The absence of a gold-standard SARS-CoV-2 immunoassay (or antigen test, for that matter) is the most obvious significant concern when comparing diagnostic assays or combinations thereof. The authors acknowledge this and use RT-PCR to classify positive and negative specimens while subsetting to specimens collected 10 or more days after symptom onset. However, 10 days may not be enough elapsed time to select for seropositivity accurately, and we would suggest a minimum of 21 days between symptom onset and testing.
An advantage of a machine learning classifier, as in this manuscript, is its ability to account for geographic variability, allowing for tuning the target false-positive rates according to the population in which the LFAs are being deployed.
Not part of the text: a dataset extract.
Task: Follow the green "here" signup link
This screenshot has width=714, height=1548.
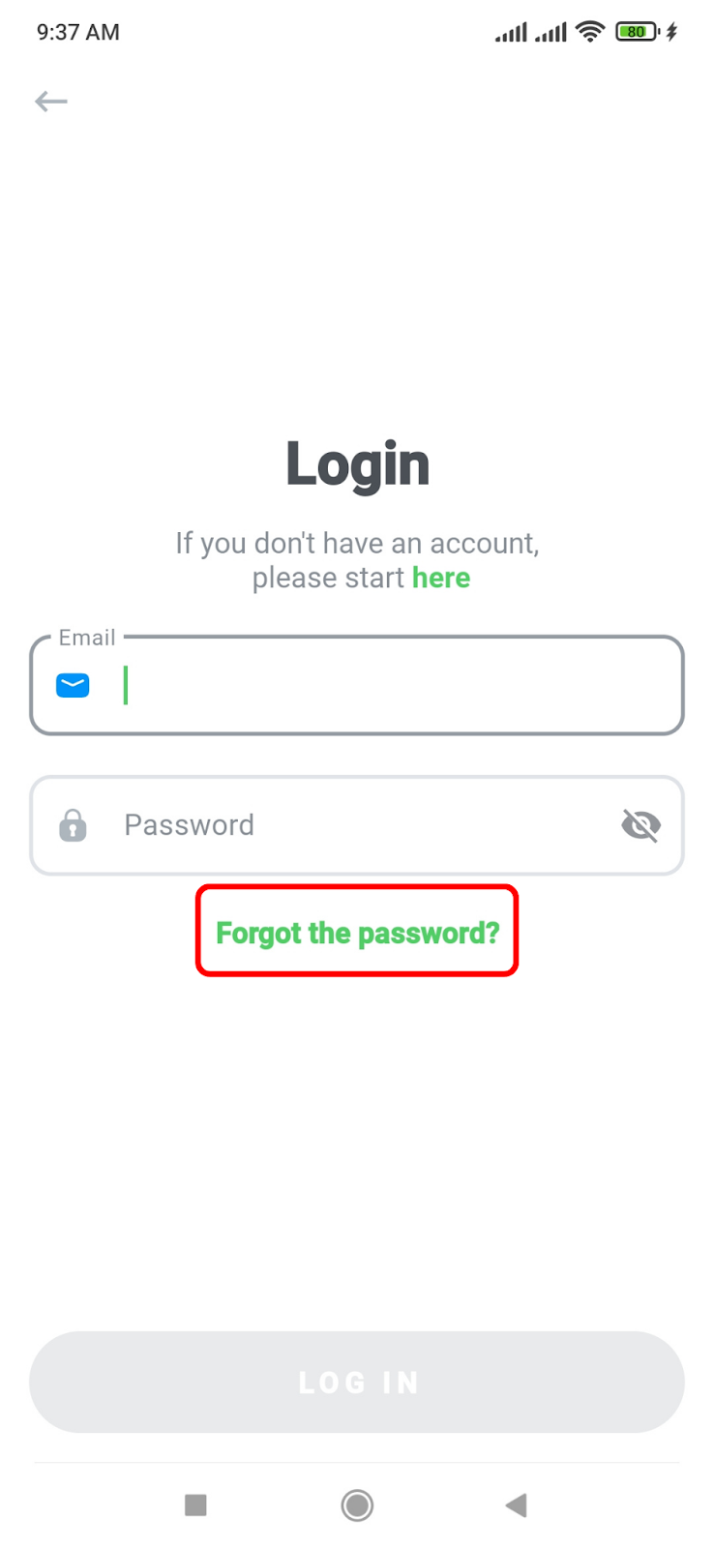Action: (x=441, y=578)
As a minor note, the references do not appear in the text in numerical order.
Mowery et al. demonstrate a proof-of-concept machine-learning approach that combines the information of semi-quantitative readouts from both IgM and IgG tests to control the false positive rate at a targeted level while achieving higher true positive rates than individual LFAs. In short: merging IgM and IgG results is good, but combining LFAs with machine learning is better. This represents novel work that allows other researchers to apply machine learning to larger datasets and progress global efforts toward reliable and scalable testing for anti-SARS-CoV-2 antibodies. However, the authors do not discuss the limitations of their study in sufficient detail. We feel it would be improved by a larger sample of well-described individuals for whom at least 21 days should have elapsed between symptom onset and testing to ensure accurate testing of seropositivity. Though LFAs for anti-SARS-CoV-2 antibody detection is rapidly improving, and the performance of excellent LFAs is only very marginally improved by pairing with another LFA, this framework provides an alternative deployment strategy that is of interest. We look forward to seeing the published manuscript.